Edited at 2012-05-16 12:51 pm (UTC)
liebestorys 17th-May-2012 01:01 am (UTC)
The fleshing out Margaery is the best part. I hope it meants fleshing out more Tyrells too.
rampant_geekery 16th-May-2012 12:38 am (UTC)
Only good thing that's been changed is Shae. Her and Sansa's scene are great.
fauxkaren 16th-May-2012 12:41 am (UTC)
I always felt sorry for Shae in the books, but TV!Shae is actually a legit good character. I like her a lot.
aprettywastex3 16th-May-2012 12:48 am (UTC)
IA, I felt she was pretty cool. But I still prefer Book!Shae in the sense that I love to hate her, and I can't hate her now.
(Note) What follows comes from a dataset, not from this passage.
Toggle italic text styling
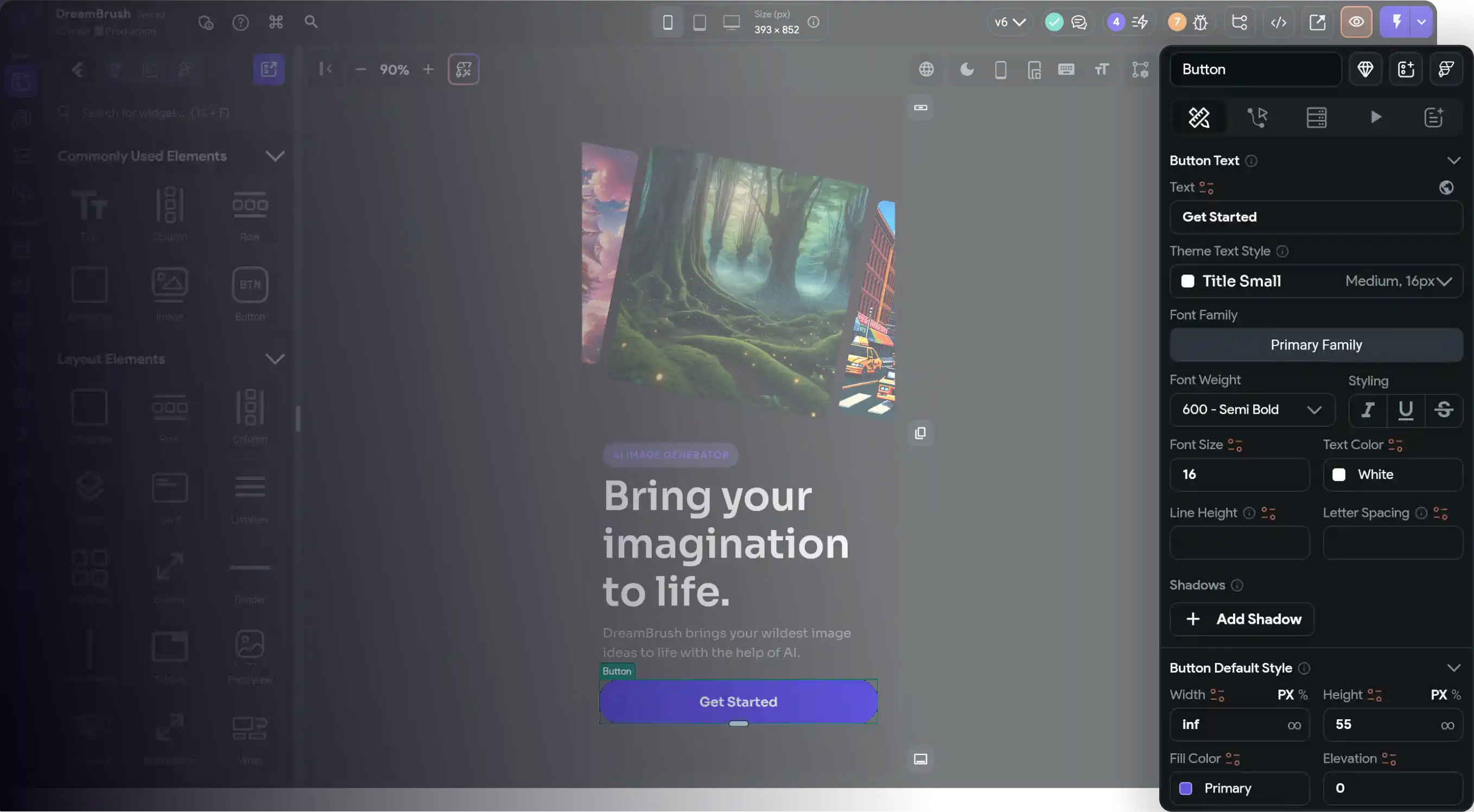 click(1368, 410)
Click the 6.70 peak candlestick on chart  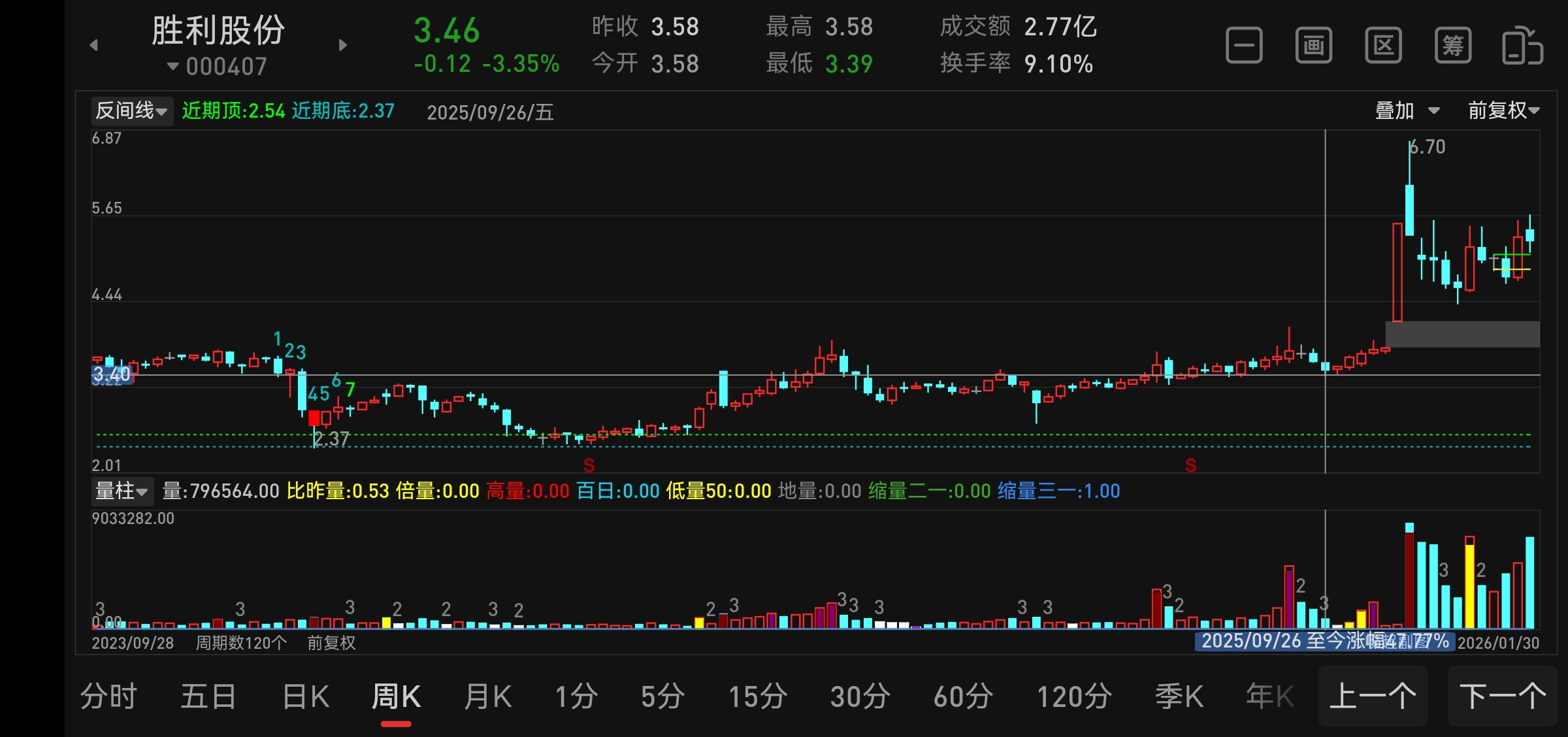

lucillebluth 16th-May-2012 12:51 am (UTC)
ia, such a good change.
breaktheice89 16th-May-2012 12:57 am (UTC)
I enjoy their dynamic as well, hope it stays that way.
squirtodile 16th-May-2012 01:23 am (UTC)
Yes! I really like her now.
wicky_wicky 16th-May-2012 01:28 am (UTC)
ia
trequartista 16th-May-2012 02:03 am (UTC)
Agreed! The actress playing Shae was abysmal in S1, but she's improved immensely this season.
lydzi 16th-May-2012 08:09 am (UTC)
Ikr? She probably feels better the character now too. I really like her.
alison_gunn 16th-May-2012 02:04 am (UTC)
Agreed.
boluoxiansheng 16th-May-2012 02:04 am (UTC)
yes, I did not like book Shae at all, and I think TV Shae is great
xcollsangelx 16th-May-2012 04:46 am (UTC)
Agreed.

furato 16th-May-2012 06:14 am (UTC)
C-c-combo breaker. TV Shae is not doing it to me. She might be a better person in the show for helping Sansa, but I think her character is inconsistent. In the progression from the selfish, petulant whore who thinks the capital is where she belongs and refuses to work in the kitchens even though it's for her and her benefactor's safety, into the strange handmaiden that irritates Sansa, into the confidant who'd defy the queen to help Sansa, there are some logical jumps that could've been portrayed better. I find Book Shae's personality annoying, but like what she adds as one of the few commoners in the story.
ascot_gavotte 17th-May-2012 10:24 am (UTC)
Shae is such a try hard with Tyrion in the books and on the show. So yeah, IA.